Thursday, September 2, 2010

Reflections.

Lately, I have been very negative or that is what Papa told me. I don't mean to be negative, but I guess idle times call for some introspections. Everyday is the same, a reflection of the previous and I like that. My mind is numb. No not in a depressing manner, not in a negative manner either. Its as if it is shut. Do you ever have that feeling, where you are not particularly excited about anything and at the same time nothing upsets you. I know I have sounded negative in my past few blogs, but I guess its good sometimes to be that as well, you find out more about yourself.

Yesterday, just like that, I stared at myself in the mirror for very long, the person staring back at me was me and yet seemed so much older. I don't mind ageing in-fact I am quite happy about it.
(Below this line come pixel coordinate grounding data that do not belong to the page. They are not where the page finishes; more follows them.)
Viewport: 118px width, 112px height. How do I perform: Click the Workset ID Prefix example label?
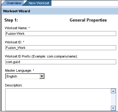coord(41,56)
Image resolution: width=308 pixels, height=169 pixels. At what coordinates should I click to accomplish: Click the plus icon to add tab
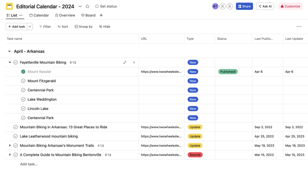(x=101, y=15)
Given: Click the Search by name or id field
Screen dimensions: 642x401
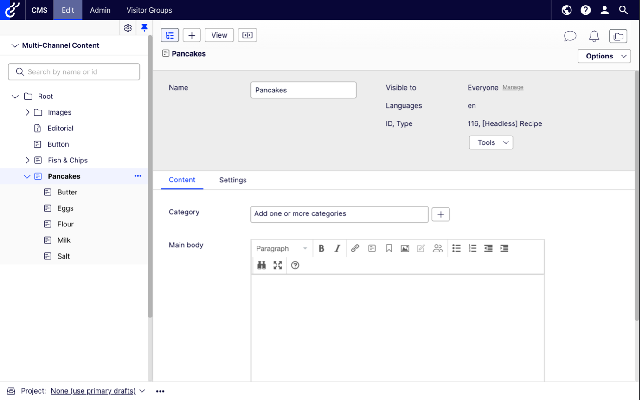Looking at the screenshot, I should click(x=74, y=72).
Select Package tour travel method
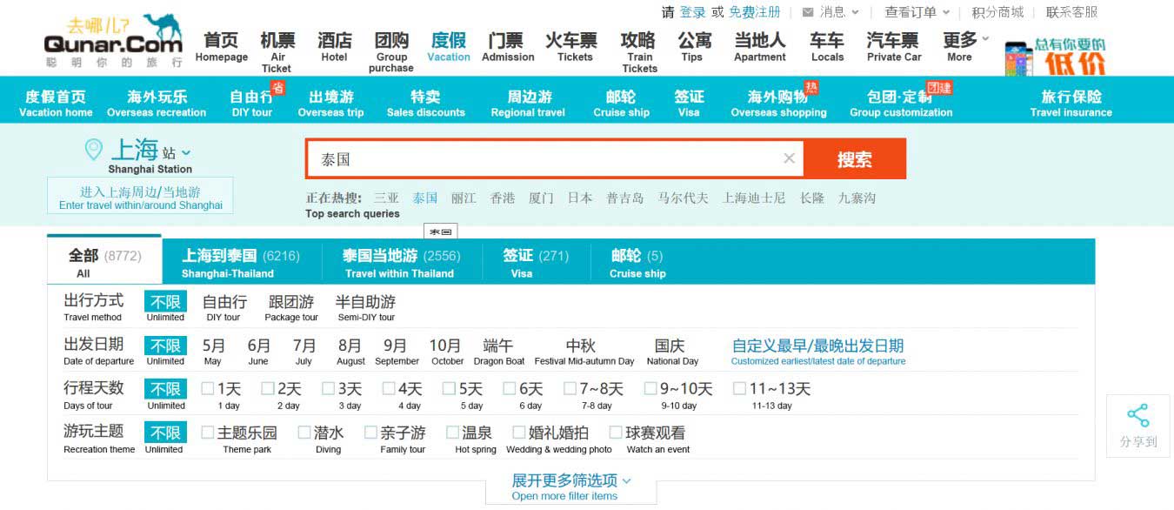This screenshot has height=510, width=1174. pos(291,306)
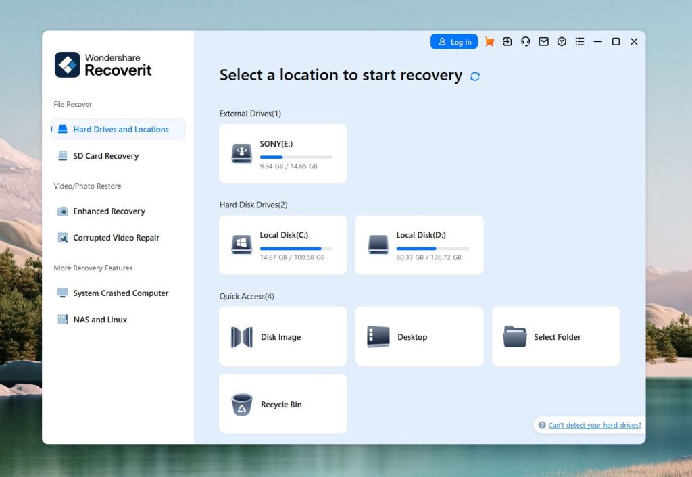Screen dimensions: 692x477
Task: Open the package/drivers icon in the top bar
Action: coord(562,41)
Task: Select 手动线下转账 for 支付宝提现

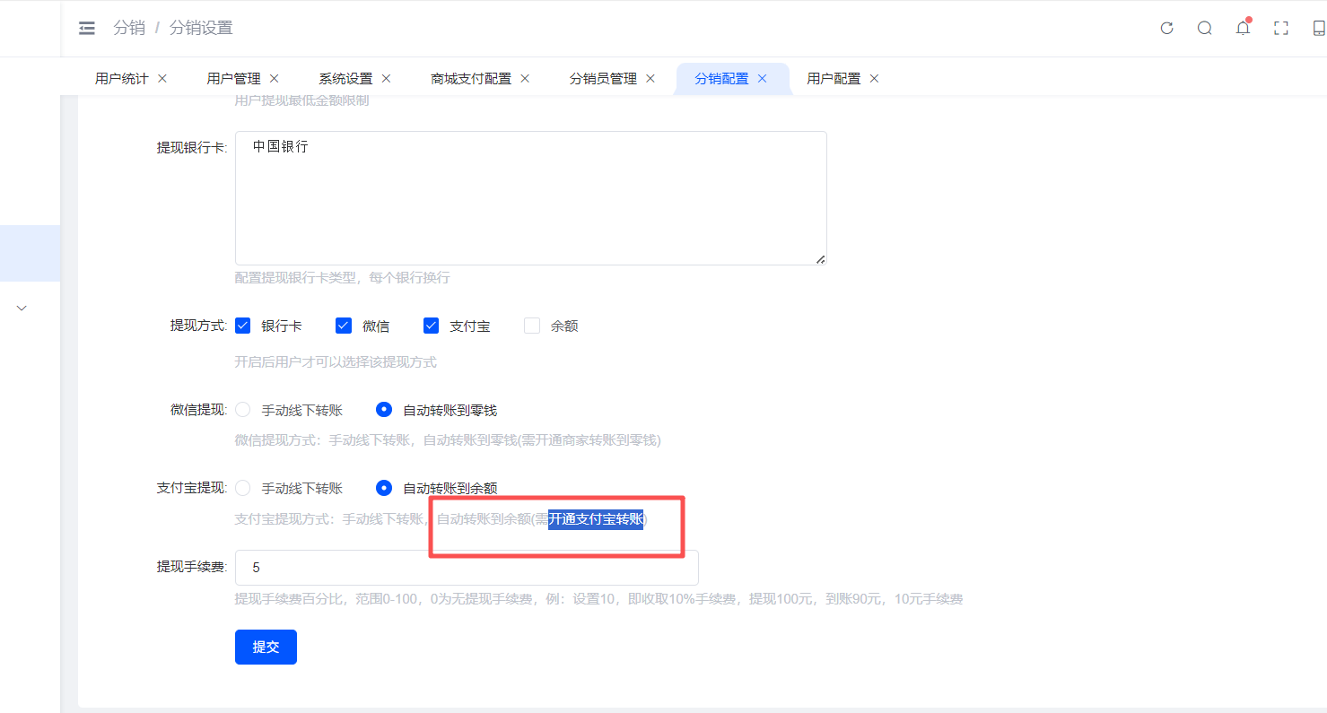Action: point(242,488)
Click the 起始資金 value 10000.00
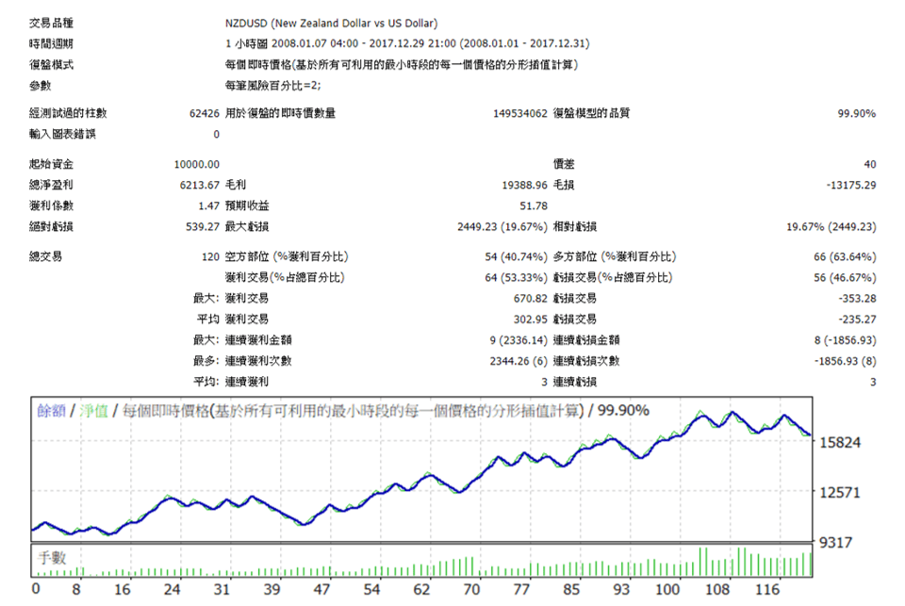 click(197, 165)

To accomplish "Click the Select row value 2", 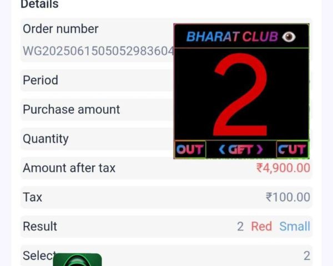I will pos(306,256).
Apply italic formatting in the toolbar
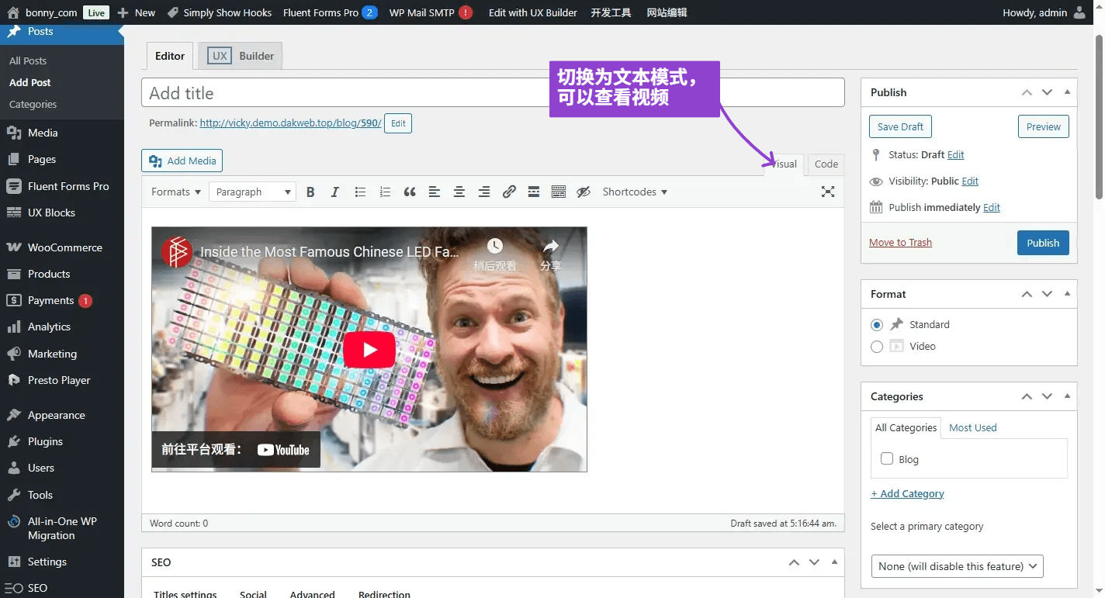Viewport: 1105px width, 598px height. pos(335,192)
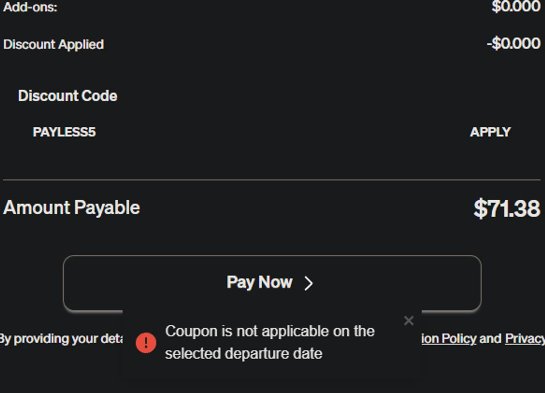Image resolution: width=545 pixels, height=393 pixels.
Task: Click the $0.000 add-ons price
Action: click(x=516, y=6)
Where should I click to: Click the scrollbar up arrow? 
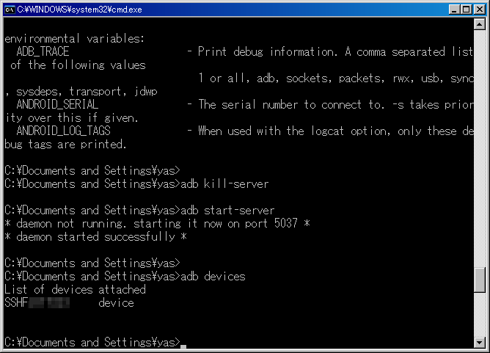point(479,24)
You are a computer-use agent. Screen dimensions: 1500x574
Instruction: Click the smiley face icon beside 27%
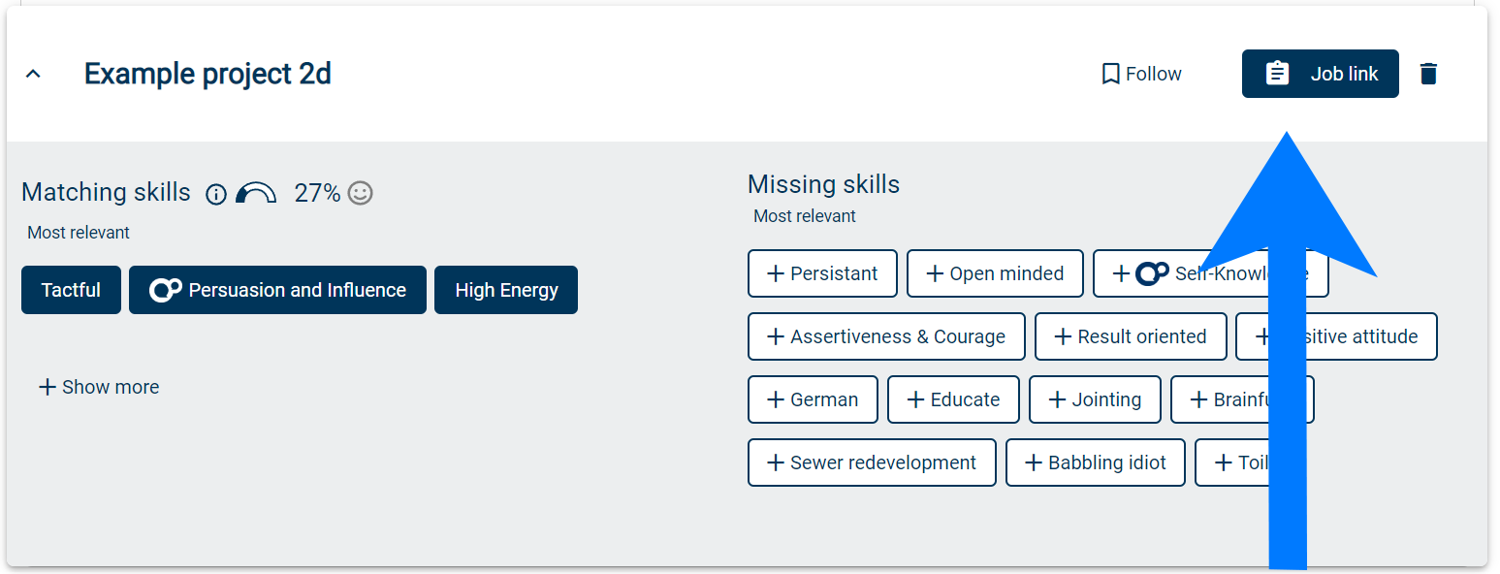click(360, 194)
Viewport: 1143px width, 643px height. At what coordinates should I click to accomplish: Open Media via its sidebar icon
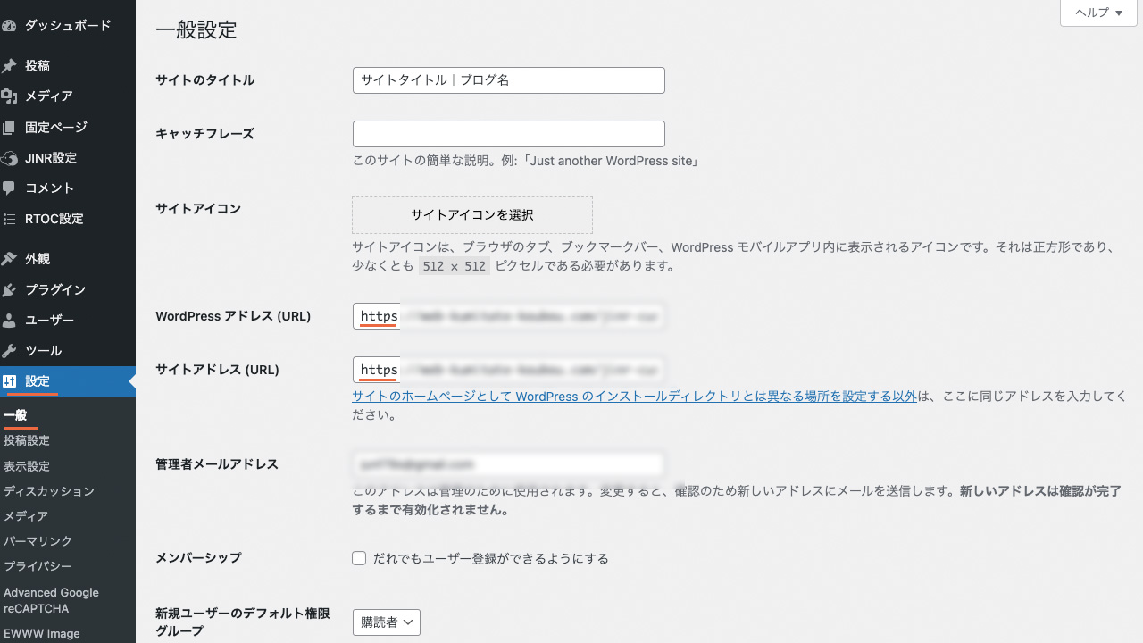(x=9, y=96)
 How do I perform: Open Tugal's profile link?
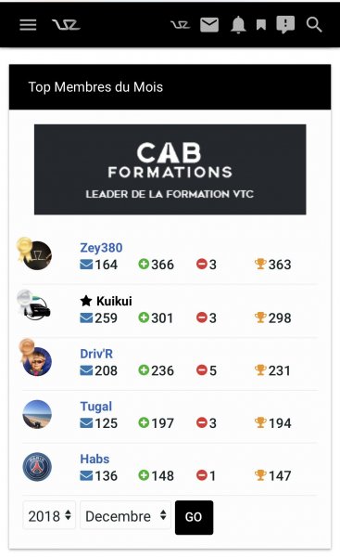pos(96,407)
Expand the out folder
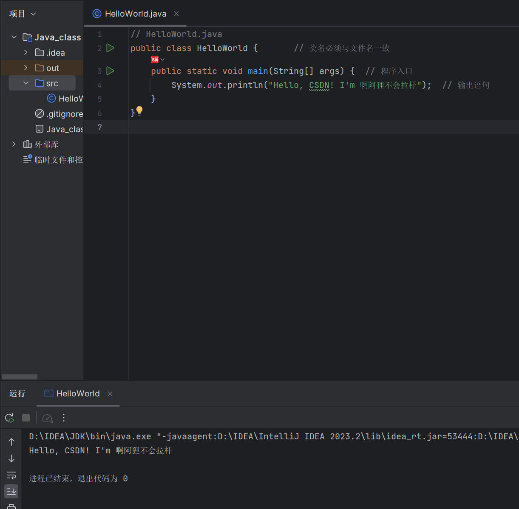This screenshot has width=519, height=509. coord(25,68)
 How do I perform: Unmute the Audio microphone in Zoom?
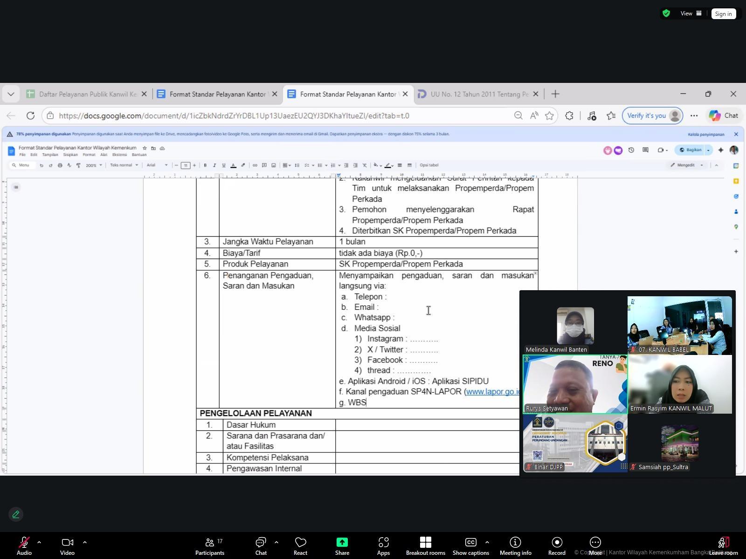24,543
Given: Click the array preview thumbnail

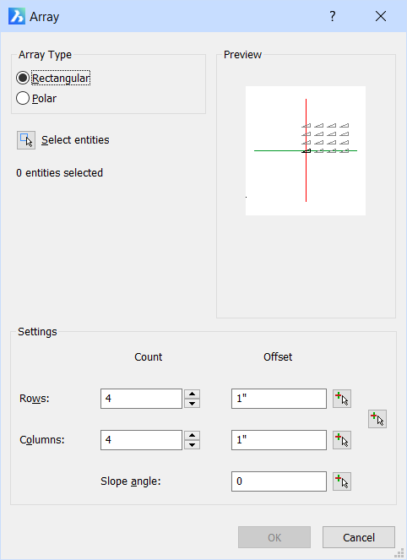Looking at the screenshot, I should pos(306,150).
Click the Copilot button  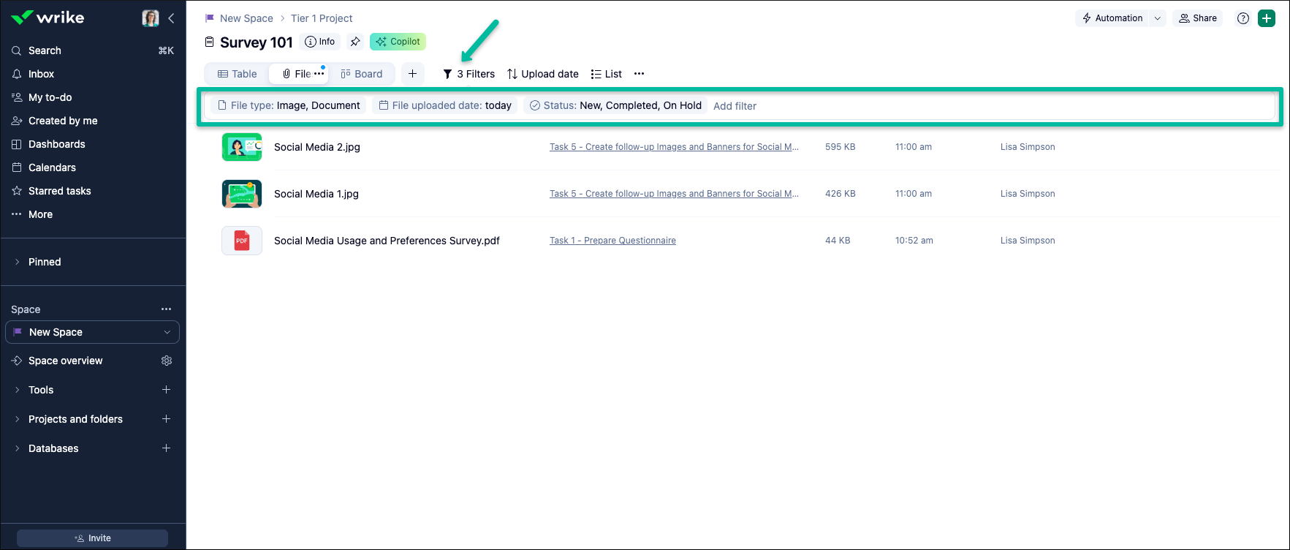point(398,42)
Happy; because I lived those wonderful years, I am satisfied with my life, except for losing Mama so early, there is nothing else I would change. I have a wonderful father, greatest grandparent, a beautiful sister and a loving yet already senile husband and so, I feel like this is what I am here for. Not to do something very big, not to conquer the world, not to have my name written in the papers, but, to just be with everyone around me. To love them to cherish them. I no longer find happiness in worldly pleasure except for good food, I no longer find the necessity to beautify everything around me because everything around me is beautiful the way it is.

If I back track in my mind, I have no regrets, at least not yet and I am hoping that in the future also, I will feel as content and happy with my life as I do today. So, as long as the sun is shining, birds chirping, rivers flowing, everyone is in good health...all is well, I am well.